Gemini 1.5 Pro

Gemini 1.5 Pro

Google introduces Gemini 1.5 Pro, a compute-efficient multimodal mixture-of-experts model. This AI model focuses on capabilities such as recalling and reasoning over long-form content. Gemini 1.5 Pro can reason over long documents potentially containing millions of tokens, including hours of video and audio. Gemini 1.5 Pro improves the state-of-the-art performance in long-document QA, long-video QA, and long-context ASR. Gemini 1.5 Pro matches or outperforms Gemini 1.0 Ultra across standard benchmarks and achieves near-perfect retrieval (>99%) up to at least 10 million tokens, a significant advancement compared to other long context LLMs.

As part of this release, Google is also featuring a new experimental 1 million token context window model which will be available to try out in Google AI Studio. To put it in context, 200K is the largest context window to date of any available LLM. With the 1 million context window, Gemini 1.5 Pro aims to unlock all sorts of use cases that include Q&A over large PDFs, code repositories, and even lengthy videos as prompts in Google AI Studio. It supports a mix of audio, visual, text, and code inputs in the same input sequence.


Gemini 1.5 Pro is a sparse mixture-of-experts (MoE) Transformer based model built on Gemini 1.0's multimodal capabilities. The benefit of MoE is that the total parameters of the model can grow while keeping the number of parameters that are activated constant. There aren't too many details in the technical report (opens in a new tab), but it's reported that Gemini 1.5 Pro uses significantly less training compute, is more efficient to serve, and involves architecture changes that enable long-context understanding (up to 10 million tokens). The model is pre-trained on data including different modalities and instructions tuned with multimodal data, with further tuning based on human preference data.

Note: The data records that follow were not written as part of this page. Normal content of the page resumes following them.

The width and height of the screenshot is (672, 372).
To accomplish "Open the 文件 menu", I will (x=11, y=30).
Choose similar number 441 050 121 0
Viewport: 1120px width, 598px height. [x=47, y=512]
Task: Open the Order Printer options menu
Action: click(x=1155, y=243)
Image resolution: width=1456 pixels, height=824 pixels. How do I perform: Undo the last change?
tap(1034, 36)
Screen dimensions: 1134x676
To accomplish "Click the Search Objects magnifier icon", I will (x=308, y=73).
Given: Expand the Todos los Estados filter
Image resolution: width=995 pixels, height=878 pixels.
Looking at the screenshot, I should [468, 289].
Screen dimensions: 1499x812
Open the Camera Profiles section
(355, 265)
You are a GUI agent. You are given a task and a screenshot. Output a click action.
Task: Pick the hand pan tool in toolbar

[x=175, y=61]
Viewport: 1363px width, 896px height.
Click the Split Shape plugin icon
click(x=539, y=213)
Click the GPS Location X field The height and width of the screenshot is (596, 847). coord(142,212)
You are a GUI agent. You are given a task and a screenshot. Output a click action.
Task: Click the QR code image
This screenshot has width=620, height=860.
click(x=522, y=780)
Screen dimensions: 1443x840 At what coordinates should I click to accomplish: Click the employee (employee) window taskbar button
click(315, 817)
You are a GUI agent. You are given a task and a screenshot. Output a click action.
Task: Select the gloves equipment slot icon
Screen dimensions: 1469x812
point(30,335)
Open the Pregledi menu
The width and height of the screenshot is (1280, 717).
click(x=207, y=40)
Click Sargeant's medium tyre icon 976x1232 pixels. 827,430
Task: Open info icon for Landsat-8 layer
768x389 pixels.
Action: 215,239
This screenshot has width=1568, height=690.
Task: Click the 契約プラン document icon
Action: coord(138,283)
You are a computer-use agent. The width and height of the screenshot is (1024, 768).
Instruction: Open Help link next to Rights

Gemini 1.5 Pro achieves near-perfect "needle" recall of up to 1 million tokens in all modalities, i.e., text, video, and audio. To put the context window support of Gemini 1.5 Pro into perspective, Gemini 1.5 Pro can process and maintain recall performance when extending to:

  • ~22 hours of recordings
  • 10 x 1440 pages book
  • entire codebases
  • 3 hours of video at 1 fps

"Gemini 1.5 Pro Retrieval Results"

Gemini 1.5 Pro surpasses Gemini 1.0 Pro on the majority of benchmarks with significant performance in Math, Science, Reasoning, Multilinguality, Video Understanding, and Code. Below is a table summarizing the results of the different Gemini models. Gemini 1.5 Pro also outperforms Gemini 1.0 Ultra on half of the benchmarks despite using significantly less training compute.

"Gemini 1.5 Pro Results"


The remaining subsections highlight a range of capabilities possible with Gemini 1.5 Pro, ranging from analyzing large amounts of data to long-context multimodal reasoning. Some of the capabilities have been reported in the paper, by the community, and from our experiments.

Long Document Analysis

To demonstrate Gemini 1.5 Pro abilities to process and analyze documents, we start with a very basic question answering task. the Gemini 1.5 Pro model in the Google AI Studio supports up to 1 million tokens so we are able to upload entire PDFs. The example below shows that a single PDF has been uploaded along with a simple prompt What is the paper about?:

"Gemini 1.5 Pro Results"

The model's response is accurate and concise as it provides an acceptable summary of the Galactica paper (opens in a new tab). The example above uses a freeform prompt within Google AI Studio but you can also use the chat format to interact with an uploaded PDF. This is a useful feature if you have many questions you would like to get answered from the provided document/s.

"Gemini 1.5 Pro Chat"

To leverage the long context window, let's now upload two PDFs and ask a question that spans both PDFs.

"Gemini 1.5 Pro Results"

The response is reasonable and the interesting part is the information extracted from the first paper, which is a survey paper on LLMs (opens in a new tab), comes from a table. The "Architecture" information also looks correct. However, the "Performance" section doesn't belong there because it's not found in the first paper. For this task, it was important to put the prompt Please list the facts mentioned in the first paper about the large language model introduced in the second paper. at the top and label the papers with tags such as Paper 1 and Paper 2. Another related follow-up task to this experiment would be to write a related work section by uploading a set of papers and the instructions for how to summarize them. Another fun one would be to ask the model to incorporate newer LLM papers into the survey.

Video Understanding

Gemini 1.5 Pro is trained with multimodal capabilities from the ground up and it also demonstrates video understanding capabilities. We tested a few prompts with one of the recent lectures on LLMs by Andrej Karpathy (opens in a new tab).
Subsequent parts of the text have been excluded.